Though family obligations and busy schedules — TLC is also slated to receive the “Legend award” at MTV Japan’s VMA’s on June 22 — are keeping them already occupied, appearing live for select dates was an easy choice.

“With the biopic coming out, it all makes sense,” Thomas said. “We always knew, when shooting the film and when it comes out, we wanted to tour in the States.”

“There’s a lot of great things coming up lately for TLC and one of the things that we’re known for is entertaining and touring — and so I say, ‘If it’s not broke, don’t fix it,’” Watkins explains. “Like, why not go out again and do what we love to do best?”

As for recent recording sessions,

“Everybody has shown us love,” Watkins continues. “Not one person has said ‘No,’ and that’s amazing. So we’re just going to go in and demo and demo and figure it out. I talked to Dallas [Austin] today, we’re Skyping to see if I want to do this song that he has. I just left the studio last night. I go in again tomorrow.”

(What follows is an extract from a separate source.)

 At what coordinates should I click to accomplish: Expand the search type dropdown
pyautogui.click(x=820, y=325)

Austin was a consistent force on TLC’s previous albums, and is working with them on the new musicm but they want to make sure that it all feels fresh.

“We don’t want to come out with sounds that people are jamming to and used to right now,” Thomas says.

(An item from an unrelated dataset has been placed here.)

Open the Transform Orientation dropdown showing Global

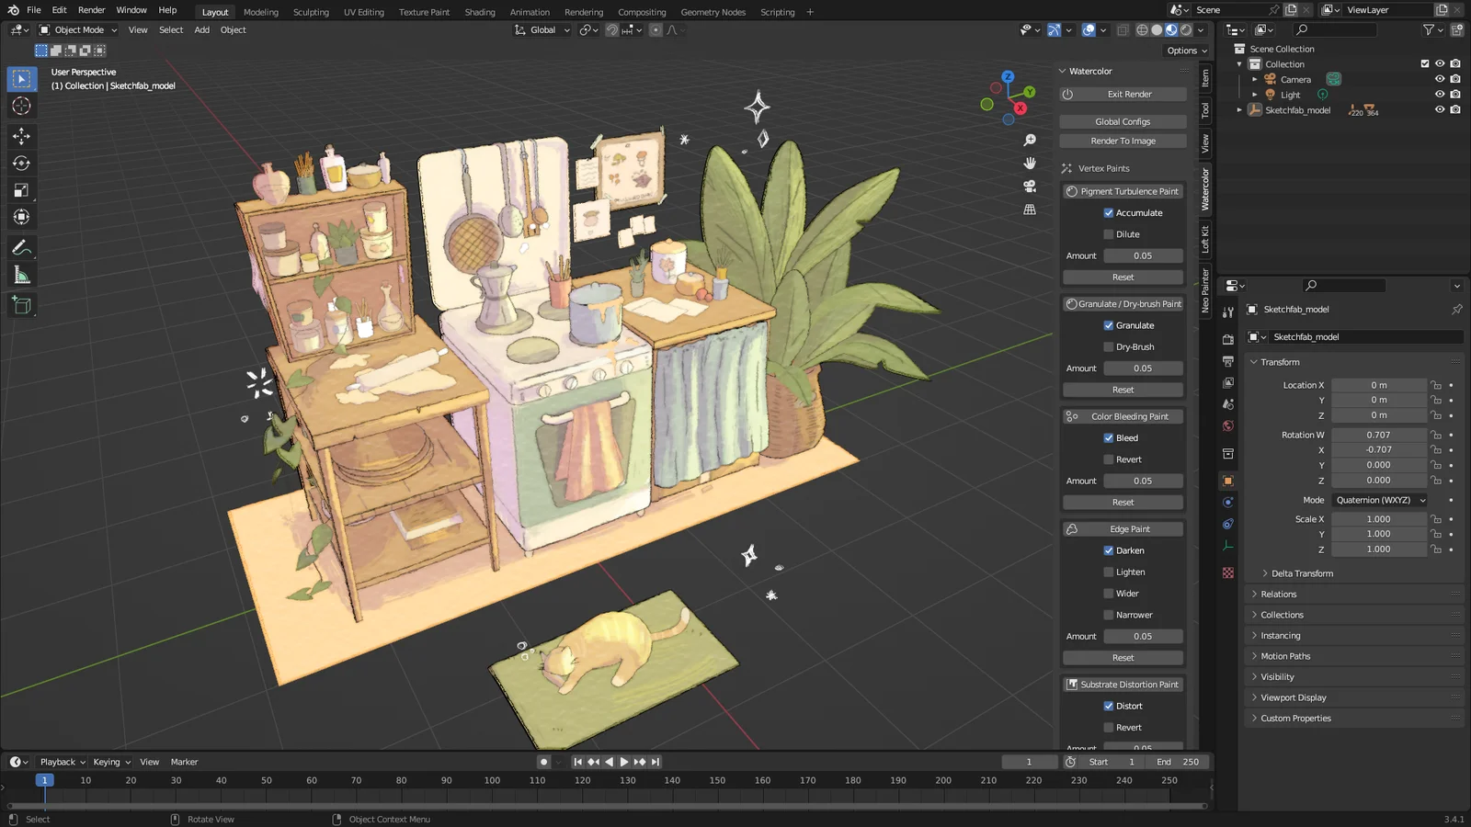pos(541,29)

Watkins has been in the studio daily, demoing songs and looking for that one hit record:

“I’ll know when I hear it and when it’s done.” There’s also the biopic, which both singers have been closely involved with from the beginning, teaching the actors dance moves and giving them an inside look at their own lives. (Watkins even worked on a new routine for Sinora to perform onscreen.) “We just shared a lot of stories with them that actually go a lot deeper than the script to help them understand the script better — you read something and it’s like, ‘Let me tell you the whole story about this situation,’” Thomas says.

As always, the group will perform in the absence of its third member, Lisa “Left Eye” Lopes, who died in a car accident in 2002. In concert, TLC has taken to broadcasting images of her on an LED screen behind them — something that they’ll work on incorporating in new and different ways for their new dates.

Watkins says she was nervous at first: Would fans be pushed away by the memory or reconnect with it?

“It’s kind of a bittersweet thing. Fans are crying because they miss her but they’re smiling because they still see her. We’re rocking the dances at the same time, and she’s still doing her rap.”